Participants noted confusion about the statute's classification of local bodies. Several speakers described planning commissions as a common gray area. "We advise that you treat yourself as a decision making body," Lauren said, noting that doing so reduces legal risk when authority is unclear. The group discussed S.59 and related legislative amendments under consideration that change statutory terminology (for example, removing the phrase "non-advisory" and recasting categories as "public bodies" and "advisory bodies").
The group also discussed accessibility concerns beyond technology: language access, ADA accommodations and the need to explain meeting process and decorum so that residents unfamiliar with formal procedures feel able to participate. Cynthia (participant, citizen advocate) and others recommended public-facing orientation materials and "welcome" guides for new residents to reduce intimidation.
No formal votes were taken. Directions arising from the discussion included gathering existing resources, distributing slide materials used in prior trainings, and drafting a best-practices guide that the Secretary of State's office will host. Lauren asked participants to email resources and promised to compile materials and share a draft of the guide and slide deck.

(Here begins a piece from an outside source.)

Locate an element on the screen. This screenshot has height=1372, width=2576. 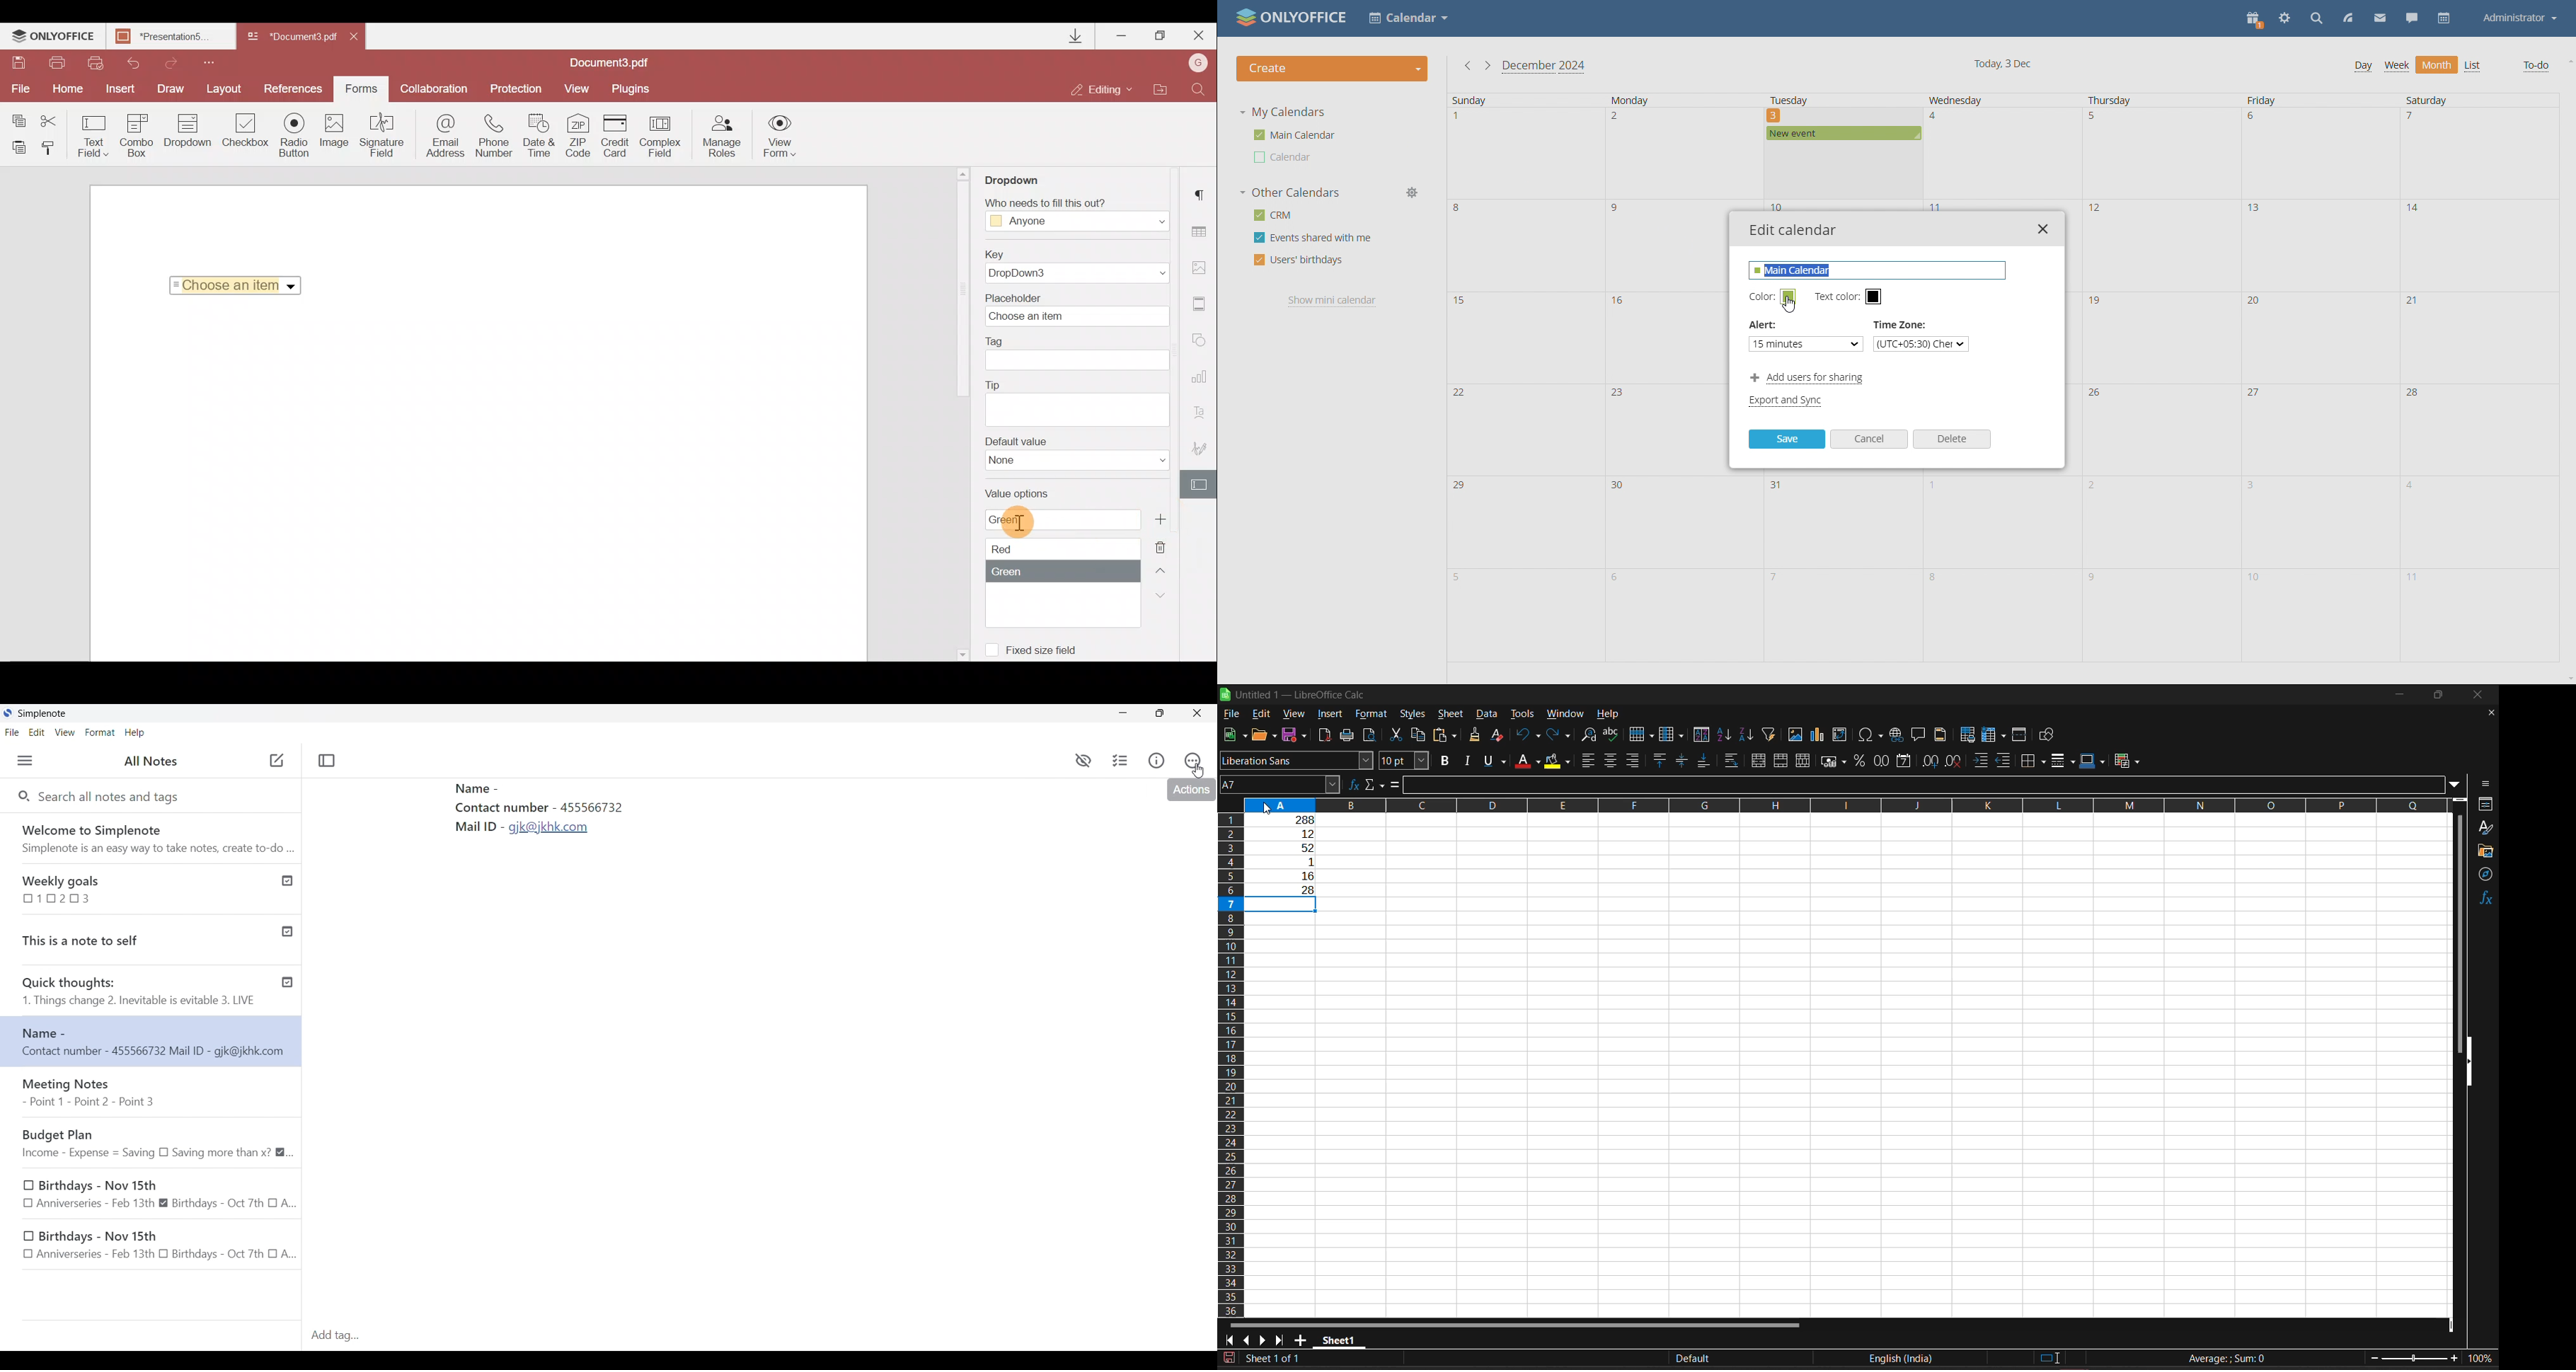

Participants agreed on several candidate best-practice recommendations to be refined and written into the guide: require posted audio at a minimum, clarify tech roles and responsibilities (a designated technologist), define chat usage for hybrid meetings (disable or restrict to technical messages unless read aloud during public comment), set transparent rules for public comment timing and content, and encourage bodies that are unsure of their status to operate as decision-making bodies. The group also suggested building tools to help communities prioritize agenda items that are essential for municipal operations (warrants, payroll, time-sensitive approvals) versus topics primarily of public interest.
Next steps: the Secretary of State's office will collect resources and examples, the working group will continue drafting best-practices language, and staff will monitor the ongoing legislative changes to the Open Meeting Law before recommending statutory amendments. Participants flagged training, facilitation guidance, and sample "welcome to the town" materials as priority deliverables.
Less critical details: participants agreed to hold at least one future in-person meeting when schedules permit and to circulate the slide deck used in recent trainings. The office will also follow up with the Vermont League of Cities and Towns and the Town Clerks Association to broaden participation.